The job is to find each line of the records below that includes the word "will" and copy it.

Collected data entries:
---+---
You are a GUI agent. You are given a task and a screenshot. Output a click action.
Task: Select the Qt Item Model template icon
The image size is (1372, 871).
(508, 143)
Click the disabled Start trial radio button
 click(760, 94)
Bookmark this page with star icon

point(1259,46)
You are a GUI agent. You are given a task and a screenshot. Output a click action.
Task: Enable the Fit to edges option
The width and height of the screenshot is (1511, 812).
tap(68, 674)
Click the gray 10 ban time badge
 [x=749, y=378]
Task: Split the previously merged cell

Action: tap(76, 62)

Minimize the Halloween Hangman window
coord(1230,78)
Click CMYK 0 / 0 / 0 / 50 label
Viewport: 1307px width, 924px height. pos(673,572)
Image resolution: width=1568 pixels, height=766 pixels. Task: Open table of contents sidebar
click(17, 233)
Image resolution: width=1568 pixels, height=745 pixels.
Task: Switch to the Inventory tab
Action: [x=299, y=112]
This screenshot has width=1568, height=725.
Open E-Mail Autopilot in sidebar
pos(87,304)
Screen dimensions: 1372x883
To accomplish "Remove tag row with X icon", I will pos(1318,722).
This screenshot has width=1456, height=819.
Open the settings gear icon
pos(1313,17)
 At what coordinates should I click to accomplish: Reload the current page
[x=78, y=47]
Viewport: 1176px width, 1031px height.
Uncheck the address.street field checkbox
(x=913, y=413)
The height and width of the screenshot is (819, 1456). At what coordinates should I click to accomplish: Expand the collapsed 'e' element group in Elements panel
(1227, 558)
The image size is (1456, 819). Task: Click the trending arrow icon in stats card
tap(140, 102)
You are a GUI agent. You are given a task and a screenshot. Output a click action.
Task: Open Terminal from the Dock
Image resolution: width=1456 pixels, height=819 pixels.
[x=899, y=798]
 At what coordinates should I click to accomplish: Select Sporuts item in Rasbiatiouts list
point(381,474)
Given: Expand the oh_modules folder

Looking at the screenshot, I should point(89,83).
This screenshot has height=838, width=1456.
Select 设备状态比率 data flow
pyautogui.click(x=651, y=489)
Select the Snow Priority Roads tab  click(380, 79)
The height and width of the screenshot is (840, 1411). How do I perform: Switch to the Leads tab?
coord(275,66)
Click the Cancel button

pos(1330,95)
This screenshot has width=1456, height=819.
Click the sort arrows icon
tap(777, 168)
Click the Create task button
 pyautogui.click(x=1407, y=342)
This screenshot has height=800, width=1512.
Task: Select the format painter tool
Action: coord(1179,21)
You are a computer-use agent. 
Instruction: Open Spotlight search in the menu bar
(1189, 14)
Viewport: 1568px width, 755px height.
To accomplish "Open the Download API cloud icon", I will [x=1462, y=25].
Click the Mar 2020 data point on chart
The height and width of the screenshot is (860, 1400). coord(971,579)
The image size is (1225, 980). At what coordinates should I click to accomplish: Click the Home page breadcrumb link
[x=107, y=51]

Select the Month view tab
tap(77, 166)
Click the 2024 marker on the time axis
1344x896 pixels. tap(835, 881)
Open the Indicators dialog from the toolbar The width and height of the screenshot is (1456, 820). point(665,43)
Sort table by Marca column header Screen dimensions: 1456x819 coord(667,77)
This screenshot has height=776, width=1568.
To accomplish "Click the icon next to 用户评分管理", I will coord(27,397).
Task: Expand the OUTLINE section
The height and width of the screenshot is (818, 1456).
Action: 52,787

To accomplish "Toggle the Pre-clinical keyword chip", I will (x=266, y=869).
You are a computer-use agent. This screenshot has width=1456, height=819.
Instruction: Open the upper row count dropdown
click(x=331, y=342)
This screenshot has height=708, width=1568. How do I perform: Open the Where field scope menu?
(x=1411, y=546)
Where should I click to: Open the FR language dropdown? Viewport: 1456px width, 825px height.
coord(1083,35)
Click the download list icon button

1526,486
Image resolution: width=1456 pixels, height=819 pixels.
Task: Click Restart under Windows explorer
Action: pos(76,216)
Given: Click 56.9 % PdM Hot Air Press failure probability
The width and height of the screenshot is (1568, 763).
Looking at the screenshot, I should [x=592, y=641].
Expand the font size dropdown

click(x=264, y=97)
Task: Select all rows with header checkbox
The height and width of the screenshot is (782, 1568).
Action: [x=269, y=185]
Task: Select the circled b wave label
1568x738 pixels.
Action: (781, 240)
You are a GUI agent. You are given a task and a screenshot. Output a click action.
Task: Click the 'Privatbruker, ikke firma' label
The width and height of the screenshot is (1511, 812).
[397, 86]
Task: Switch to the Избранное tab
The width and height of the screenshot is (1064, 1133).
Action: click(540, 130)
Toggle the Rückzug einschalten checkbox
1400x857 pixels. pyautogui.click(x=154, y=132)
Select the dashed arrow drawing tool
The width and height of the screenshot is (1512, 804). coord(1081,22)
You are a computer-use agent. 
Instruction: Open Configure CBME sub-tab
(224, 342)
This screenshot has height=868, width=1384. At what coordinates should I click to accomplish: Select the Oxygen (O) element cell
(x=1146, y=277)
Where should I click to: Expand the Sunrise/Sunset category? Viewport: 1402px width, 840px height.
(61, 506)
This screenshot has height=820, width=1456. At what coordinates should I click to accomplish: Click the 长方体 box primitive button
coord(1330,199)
---+---
» **Result of this exercise**
To accomplish "Remove tag row with X icon", I will pos(1318,722).
To accomplish "Open the Download API cloud icon", I will [x=1462, y=25].
To accomplish "Click the icon next to 用户评分管理", I will coord(27,397).
To accomplish "Toggle the Pre-clinical keyword chip", I will (x=266, y=869).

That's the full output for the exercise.